Artikel 9 wordt gewijzigd als volgt:

1. In het eerste lid wordt «en meetinrichtingen voor gas als bedoeld in artikel 42a van de Gaswet» vervangen door: , meetinrichtingen voor gas als bedoeld in artikel 42a van de Gaswet en op afstand uitleesbare meetinrichtingen voor warmte.

2. In het tweede lid wordt «of gasmeter» vervangen door: , gasmeter of warmtemeter.

ARTIKEL III

Dit besluit treedt in werking met ingang van 1 januari 2015.

Lasten en bevelen dat dit besluit met de daarbij behorende nota van toelichting in het Staatsblad zal worden geplaatst.histnoot

Wassenaar, 24 november 2014

Willem-Alexander

De Minister van Economische Zaken, H.G.J. Kamp

Uitgegeven de negende december 2014

De Minister van Veiligheid en Justitie, I.W. Opstelten

NOTA VAN TOELICHTING

I. Algemeen

1. Algemeen

Dit wijzigingsbesluit heeft betrekking op twee aspecten in relatie tot warmtemeters. Met de wijziging van het Meetinstrumentenbesluit I wordt bepaald dat warmtemeters, voordat zij in de handel worden gebracht, in gebruik worden genomen of worden gebruikt, voor het meten van warmte voor huishoudelijk, commercieel en licht industrieel gebruik meetinstrumenten zijn met een meettaak voor specifieke toepassingen. Voordat een warmtemeter in de handel wordt gebracht, in gebruik wordt genomen of wordt gebruikt en in het kader van deze specifieke toepassingen wordt gebruikt, moet hij voldoen aan de eisen van richtlijn 2004/22/EG van het Europees Parlement en de Raad van de Europese Unie van 31 maart 2004, betreffende meetinstrumenten, PbEU 2004 L135 (hierna: de richtlijn meetinstrumenten). Daarnaast wordt de op afstand uitleesbare meetinrichting voor warmte geregeld door een wijziging van het Besluit op afstand uitleesbare meetinrichtingen. Met dit wijzigingsbesluit wordt invulling gegeven aan artikel 8, zesde lid van de Warmtewet, omdat de warmtemeter onderdeel uitmaakt van de meetinrichting voor warmte.
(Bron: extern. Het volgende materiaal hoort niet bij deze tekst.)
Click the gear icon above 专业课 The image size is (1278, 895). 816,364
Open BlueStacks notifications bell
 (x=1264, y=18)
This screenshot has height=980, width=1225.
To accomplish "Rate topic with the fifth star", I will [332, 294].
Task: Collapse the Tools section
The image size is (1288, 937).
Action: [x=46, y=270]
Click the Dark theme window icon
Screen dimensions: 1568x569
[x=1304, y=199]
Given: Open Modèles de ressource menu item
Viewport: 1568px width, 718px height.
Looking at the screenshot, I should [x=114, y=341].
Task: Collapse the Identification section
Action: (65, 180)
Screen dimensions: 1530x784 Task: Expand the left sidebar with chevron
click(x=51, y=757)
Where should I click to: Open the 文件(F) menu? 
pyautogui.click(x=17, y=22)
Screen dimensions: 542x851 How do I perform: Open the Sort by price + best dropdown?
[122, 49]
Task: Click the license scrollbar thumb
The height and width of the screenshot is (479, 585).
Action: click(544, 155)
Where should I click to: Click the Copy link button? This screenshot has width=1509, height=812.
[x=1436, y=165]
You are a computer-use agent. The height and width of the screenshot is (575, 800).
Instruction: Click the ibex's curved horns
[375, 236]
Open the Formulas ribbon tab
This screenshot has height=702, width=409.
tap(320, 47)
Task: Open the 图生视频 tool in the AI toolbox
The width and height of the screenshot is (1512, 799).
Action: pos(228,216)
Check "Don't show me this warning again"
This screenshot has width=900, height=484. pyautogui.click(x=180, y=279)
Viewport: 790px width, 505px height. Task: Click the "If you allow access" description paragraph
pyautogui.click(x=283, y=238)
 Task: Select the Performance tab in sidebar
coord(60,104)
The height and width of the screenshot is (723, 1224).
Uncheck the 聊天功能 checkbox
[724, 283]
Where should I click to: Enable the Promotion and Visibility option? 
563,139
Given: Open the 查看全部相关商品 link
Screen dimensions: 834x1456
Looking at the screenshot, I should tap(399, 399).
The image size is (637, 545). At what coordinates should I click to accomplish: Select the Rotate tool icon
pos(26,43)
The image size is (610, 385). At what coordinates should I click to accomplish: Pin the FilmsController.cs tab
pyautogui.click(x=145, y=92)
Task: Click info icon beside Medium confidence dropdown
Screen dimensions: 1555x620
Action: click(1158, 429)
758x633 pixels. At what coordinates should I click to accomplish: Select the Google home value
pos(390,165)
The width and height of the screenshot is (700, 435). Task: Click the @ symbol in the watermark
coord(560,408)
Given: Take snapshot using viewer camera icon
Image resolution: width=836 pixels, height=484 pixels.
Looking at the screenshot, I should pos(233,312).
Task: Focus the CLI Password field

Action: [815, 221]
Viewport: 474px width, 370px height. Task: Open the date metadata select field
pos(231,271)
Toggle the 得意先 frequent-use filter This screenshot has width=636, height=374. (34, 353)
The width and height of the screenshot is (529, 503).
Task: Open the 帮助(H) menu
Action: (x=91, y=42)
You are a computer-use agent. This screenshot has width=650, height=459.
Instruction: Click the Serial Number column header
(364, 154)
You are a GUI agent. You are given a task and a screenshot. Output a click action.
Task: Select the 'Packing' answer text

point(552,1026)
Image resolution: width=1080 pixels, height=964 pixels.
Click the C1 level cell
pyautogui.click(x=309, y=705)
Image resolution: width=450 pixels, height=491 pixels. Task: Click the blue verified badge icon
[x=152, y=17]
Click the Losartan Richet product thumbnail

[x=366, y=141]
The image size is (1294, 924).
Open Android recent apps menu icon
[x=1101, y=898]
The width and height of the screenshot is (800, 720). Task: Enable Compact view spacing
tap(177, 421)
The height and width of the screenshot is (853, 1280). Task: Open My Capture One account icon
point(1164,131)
Aanleiding voor dit besluit is de inwerkingtreding van de Warmtewet op 1 januari 2014. In deze wet zijn bepalingen opgenomen over de bemetering van warmte. Warmtemeters meten de temperatuur van een vloeistof die een ruimte/woning binnenkomt, de temperatuur van de vloeistof die de ruimte/woning verlaat en de hoeveelheid vloeistof die door de meter stroomt. Op basis hiervan wordt de geleverde warmte in GJ berekend. De kosten hiervoor worden doorberekend aan de afnemer(s). Deze warmtemeters worden ook wel warmtedoorstroommeters genoemd.

Tijdens de parlementaire behandeling van de Warmtewet is gesproken over de wenselijkheid om in de toekomst uitsluitend geijkte warmtemeters te plaatsen. In de memorie van toelichting bij deze wet is aangegeven dat gelet op de verwachte toename van het aantal warmtemeters de wenselijkheid wordt bezien om te verplichten dat in de toekomst uitsluitend geijkte warmtemeters worden geplaatst (zie Kamerstukken II, 2010/11, 32 839, nr. 3, pag. 16). Invoering van deze verplichting wordt nu, gezien de toename van het aantal warmtemeters en na overleg met het bedrijfsleven, wenselijk geacht. Ter uitvoering van deze verplichting wordt het Meetinstrumentenbesluit I gewijzigd, zodat warmtemeters die na de inwerkingtreding van dit besluit in de handel worden gebracht moeten voldoen aan de eisen uit bijlage 1 en uit bijlage MI-004 van de richtlijn meetinstrumenten. Met deze wijziging wordt aangesloten bij de wijze waarop de warmtemeters in andere EU-lidstaten zijn gereguleerd en de verplichtingen die gelden voor het gebruik van gas- en elektriciteitsmeters. In de meeste EU-lidstaten bestaat reeds de verplichting uitsluitend geijkte warmtemeters te gebruiken en het gebruik van geijkte gas- en elektriciteitsmeters is in Nederlands ook al jaren verplicht.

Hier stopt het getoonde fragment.